CSCI 344
Quiz 3
Wednesday November 5

You may use any non-living reference.  In other words, you can use books, notes, your solutions to lab assignments, and the web but you cannot communicate with anyone.

Copy your Perl scripts to:

/user/projects/csci344/quizN/USERNAME/quizN

where N is the quiz number and USERNAME is your ecst username.

Put your name in a comment at the top of each file (after the line that contains #!/usr/bin/perl).


1) (5 points) Write a Perl script that counts the number of lines in the input.  If no arguments are given, use standard input.  If one or more arguments are given assume each is a filename and give the total number of lines in all the files.  Given:

$ wc data
10 10 21 data
$ wc data2
 7  7 14 data2

Your script should behave as follows:

$ mywc < data
10
$ mywc data2
7
$ mywc data data2
17

The Perl <> operator makes this very easy.  Call your program mywc.
2) (10 points) Write a Perl script that prints the first five lines of standard input:

$ myfirst < file
line 1 of file
line 2 of file
line 3 of file
line 4 of file
line 5 of file
$

If the first argument is a '-' followed by the integer N, print the first N lines of standard input.

$ myfirst -2 < file
line 1 of file
line 2 of file
$

The above will print the first 2 lines of standard input.  Name your file myfirst. 

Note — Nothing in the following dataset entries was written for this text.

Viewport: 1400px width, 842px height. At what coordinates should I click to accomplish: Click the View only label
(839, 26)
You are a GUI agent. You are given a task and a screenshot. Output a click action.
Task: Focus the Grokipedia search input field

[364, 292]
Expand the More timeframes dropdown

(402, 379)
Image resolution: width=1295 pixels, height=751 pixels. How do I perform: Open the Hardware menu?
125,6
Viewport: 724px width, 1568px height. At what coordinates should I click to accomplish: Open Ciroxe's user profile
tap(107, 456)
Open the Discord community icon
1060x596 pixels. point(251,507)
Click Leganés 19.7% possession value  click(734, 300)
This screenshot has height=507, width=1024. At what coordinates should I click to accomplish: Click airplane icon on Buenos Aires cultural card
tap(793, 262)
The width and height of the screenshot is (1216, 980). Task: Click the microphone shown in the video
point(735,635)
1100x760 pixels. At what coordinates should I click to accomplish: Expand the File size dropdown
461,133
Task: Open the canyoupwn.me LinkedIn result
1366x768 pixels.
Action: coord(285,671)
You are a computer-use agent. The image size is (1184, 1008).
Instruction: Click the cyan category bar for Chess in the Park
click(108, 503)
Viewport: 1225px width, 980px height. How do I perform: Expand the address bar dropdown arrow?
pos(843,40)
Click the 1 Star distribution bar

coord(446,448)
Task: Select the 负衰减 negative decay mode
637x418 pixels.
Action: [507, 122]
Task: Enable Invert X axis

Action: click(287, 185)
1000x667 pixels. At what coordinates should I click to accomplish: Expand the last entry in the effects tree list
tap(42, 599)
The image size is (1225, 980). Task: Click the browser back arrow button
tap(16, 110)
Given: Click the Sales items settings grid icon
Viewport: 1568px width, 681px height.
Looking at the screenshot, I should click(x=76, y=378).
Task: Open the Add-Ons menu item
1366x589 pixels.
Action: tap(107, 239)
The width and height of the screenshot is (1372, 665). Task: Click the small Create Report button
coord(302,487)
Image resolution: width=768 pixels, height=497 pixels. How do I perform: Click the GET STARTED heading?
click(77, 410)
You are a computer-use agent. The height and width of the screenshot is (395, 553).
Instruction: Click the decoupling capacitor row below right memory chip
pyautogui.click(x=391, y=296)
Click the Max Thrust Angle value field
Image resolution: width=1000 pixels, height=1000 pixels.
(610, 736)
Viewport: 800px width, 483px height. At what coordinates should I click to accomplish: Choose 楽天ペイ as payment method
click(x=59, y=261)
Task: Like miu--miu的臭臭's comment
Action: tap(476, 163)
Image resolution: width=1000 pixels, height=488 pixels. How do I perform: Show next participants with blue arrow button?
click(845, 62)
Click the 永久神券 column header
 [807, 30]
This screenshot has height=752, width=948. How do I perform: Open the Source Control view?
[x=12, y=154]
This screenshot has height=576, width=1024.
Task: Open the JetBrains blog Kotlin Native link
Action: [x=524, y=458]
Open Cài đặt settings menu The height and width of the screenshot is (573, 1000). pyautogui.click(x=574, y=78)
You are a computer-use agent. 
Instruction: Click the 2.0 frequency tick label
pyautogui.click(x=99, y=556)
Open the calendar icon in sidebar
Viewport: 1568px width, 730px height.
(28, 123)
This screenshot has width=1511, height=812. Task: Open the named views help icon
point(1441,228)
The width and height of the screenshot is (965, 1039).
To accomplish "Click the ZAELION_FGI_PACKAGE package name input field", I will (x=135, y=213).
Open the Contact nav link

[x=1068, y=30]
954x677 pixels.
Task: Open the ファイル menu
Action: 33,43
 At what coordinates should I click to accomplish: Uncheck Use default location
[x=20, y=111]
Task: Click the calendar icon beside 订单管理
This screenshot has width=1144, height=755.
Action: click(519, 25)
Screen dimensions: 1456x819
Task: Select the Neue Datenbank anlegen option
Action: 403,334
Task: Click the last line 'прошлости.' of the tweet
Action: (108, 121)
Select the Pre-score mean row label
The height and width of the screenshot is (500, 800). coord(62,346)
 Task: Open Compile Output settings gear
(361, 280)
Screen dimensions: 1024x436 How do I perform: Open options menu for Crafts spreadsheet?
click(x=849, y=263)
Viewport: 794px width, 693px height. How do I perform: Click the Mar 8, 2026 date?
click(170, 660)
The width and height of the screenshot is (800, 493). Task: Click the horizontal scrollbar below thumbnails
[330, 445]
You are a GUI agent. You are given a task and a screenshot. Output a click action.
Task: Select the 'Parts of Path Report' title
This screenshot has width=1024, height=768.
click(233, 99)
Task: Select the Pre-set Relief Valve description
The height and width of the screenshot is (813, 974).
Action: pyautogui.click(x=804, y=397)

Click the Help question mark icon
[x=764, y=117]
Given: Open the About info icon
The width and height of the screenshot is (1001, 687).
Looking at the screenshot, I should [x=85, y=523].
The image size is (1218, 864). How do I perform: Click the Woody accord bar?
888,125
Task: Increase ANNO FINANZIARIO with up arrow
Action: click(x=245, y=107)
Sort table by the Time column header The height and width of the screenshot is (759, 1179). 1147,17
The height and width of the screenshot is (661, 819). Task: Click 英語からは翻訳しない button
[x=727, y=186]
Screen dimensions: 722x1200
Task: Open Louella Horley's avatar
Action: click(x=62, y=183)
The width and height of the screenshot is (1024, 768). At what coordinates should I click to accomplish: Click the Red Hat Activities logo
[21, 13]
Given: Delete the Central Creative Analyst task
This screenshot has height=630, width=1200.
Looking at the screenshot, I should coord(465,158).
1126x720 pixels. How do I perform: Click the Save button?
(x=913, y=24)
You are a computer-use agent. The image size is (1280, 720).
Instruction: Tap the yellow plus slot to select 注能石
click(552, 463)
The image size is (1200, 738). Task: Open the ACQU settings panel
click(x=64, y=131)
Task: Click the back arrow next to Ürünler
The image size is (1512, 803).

3) (10 points) Write a Perl script that prints the last three lines of each of the given files (that is each command line argument is a filename):

$ cat file1
file1: line 1
file1: line 2
file1: line 3
file1: line 4
file1: line 5
file1: line 6
file1: line 7  -- last line
$
$ cat file2
file2: line 1
file2: line 2
file2: line 3
file2: line 4
file2: line 5 -- last line
$
$ mylast file1 file2

file1: line 5
file1: line 6
file1: line 7  -- last line

file2: line 3
file2: line 4
file2: line 5 -- last line

$

Do not allow the user to change the number of lines (like in problem 2).  Name your file mylast.


4) (15 points) Write a Perl script that joins files of comma separated values.  For example, given the following two files:

$ cat data1.csv
a,b,c
d,e,f
g,h,i

$ cat data2.csv
1,2
3,4
5,6

Running your script should produce the following:

$ myjoin data1.cav data2.csv 
a,b,c,1,2
d,e,f,3,4
g,h,i,5,6


Your script should accept any number of files.  Assume all the files have the same number of lines and have the exact comma separated format as the example files above.  Also assume that within a single file all lines have the same number of values (but between files lines can have a different number of values as in the above example).  Name your file myjoin.


5) (5 points) Extra credit:  Update the script in (4) so that it prints a meaningful error if any of the files have a different number of lines or if any of the files contain lines with a different number of columns.  If there is an error, output only the error.  If there is no error the output should be the same as in (4).  Name your file myjoin2.